Under the domestic relations exception to federal diversity jurisdiction, the federal courts have declined to accept jurisdiction over domestic relations or custody disputes subject to state law and state court disposition. See Hooks v. Hooks, 771 F.2d 935, 942 (6th Cir.1985). Adjudication of plaintiff's alleged civil rights violation, to the extent she seeks damage relief (a claim which is not yet ripe), would not require the court to exercise jurisdiction over or resolve state law matters within the scope of the domestic relations exception.

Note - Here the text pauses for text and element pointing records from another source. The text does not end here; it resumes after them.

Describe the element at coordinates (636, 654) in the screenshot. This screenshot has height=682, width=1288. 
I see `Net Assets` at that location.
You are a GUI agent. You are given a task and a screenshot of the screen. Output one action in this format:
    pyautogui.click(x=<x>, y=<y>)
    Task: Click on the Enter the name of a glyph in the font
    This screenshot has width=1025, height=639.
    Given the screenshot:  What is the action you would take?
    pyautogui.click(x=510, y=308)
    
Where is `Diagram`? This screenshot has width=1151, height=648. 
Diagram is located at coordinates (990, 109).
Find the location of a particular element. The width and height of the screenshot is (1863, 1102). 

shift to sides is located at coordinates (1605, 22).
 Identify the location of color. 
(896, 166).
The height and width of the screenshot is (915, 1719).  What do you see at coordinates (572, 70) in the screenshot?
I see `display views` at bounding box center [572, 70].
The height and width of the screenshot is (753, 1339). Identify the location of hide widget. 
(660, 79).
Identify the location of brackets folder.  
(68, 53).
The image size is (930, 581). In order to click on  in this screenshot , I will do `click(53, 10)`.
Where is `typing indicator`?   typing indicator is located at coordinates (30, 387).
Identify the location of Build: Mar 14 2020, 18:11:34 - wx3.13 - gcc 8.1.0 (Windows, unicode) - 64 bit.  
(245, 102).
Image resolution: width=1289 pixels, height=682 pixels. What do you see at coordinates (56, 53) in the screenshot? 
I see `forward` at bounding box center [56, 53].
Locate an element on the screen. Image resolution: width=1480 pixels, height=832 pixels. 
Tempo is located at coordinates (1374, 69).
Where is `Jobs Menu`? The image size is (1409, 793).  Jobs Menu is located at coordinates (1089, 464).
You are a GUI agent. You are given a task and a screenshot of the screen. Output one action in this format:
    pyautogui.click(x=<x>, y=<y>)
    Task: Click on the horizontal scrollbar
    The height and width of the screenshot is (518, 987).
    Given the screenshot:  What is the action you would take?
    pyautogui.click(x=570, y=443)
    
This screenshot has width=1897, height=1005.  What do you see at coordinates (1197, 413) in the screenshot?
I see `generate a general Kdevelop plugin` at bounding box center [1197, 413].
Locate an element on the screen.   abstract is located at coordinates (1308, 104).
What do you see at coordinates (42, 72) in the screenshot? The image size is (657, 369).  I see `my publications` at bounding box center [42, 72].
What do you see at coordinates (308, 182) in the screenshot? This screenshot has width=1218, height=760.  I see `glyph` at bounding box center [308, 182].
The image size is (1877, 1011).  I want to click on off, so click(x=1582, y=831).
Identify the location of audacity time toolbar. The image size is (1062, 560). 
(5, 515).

The court wishes to note that plaintiff's remedy appears to lie with the Michigan appellate courts. The Michigan courts, both trial and appellate, have always been foremost in their salutary interpretations and enforcement of state and federal constitutions and laws. There is no valid reason to believe that the Michigan courts would not observe the full faith and credit provisions of the United States Constitution and federal statutory law. The plaintiff could appeal any final order entered by Judge Soet which is inconsistent with the prior orders of the Kansas courts, assuming that plaintiff should contend that the Michigan court has failed to give full faith and credit to the decisions of the Kansas courts.

The court would also note that the plaintiffs' constitutional right to interstate travel[1]*768 may be implicated; however, this matter has not been pleaded and is therefore not properly before the court. It does not appear that an unfettered forum should exist for final resolution of this apparent conflict of laws dispute.

IT IS BY THE COURT THEREFORE ORDERED that plaintiffs' complaint be dismissed with prejudice as to the claim for money damages from defendant Judge H. David Soet and dismissed without prejudice as to the remaining defendants and claims.

NOTES

[1] See, e.g., Griffin v. Breckenridge, 403 U.S. 88, 91 S. Ct. 1790, 29 L. Ed. 2d 338 (1971); Shapiro v. Thompson, 394 U.S. 618, 89 S. Ct. 1322, 22 L. Ed. 2d 600 (1969); United States v. Guest, 383 U.S. 745, 86 S. Ct. 1170, 16 L. Ed. 2d 239 (1966).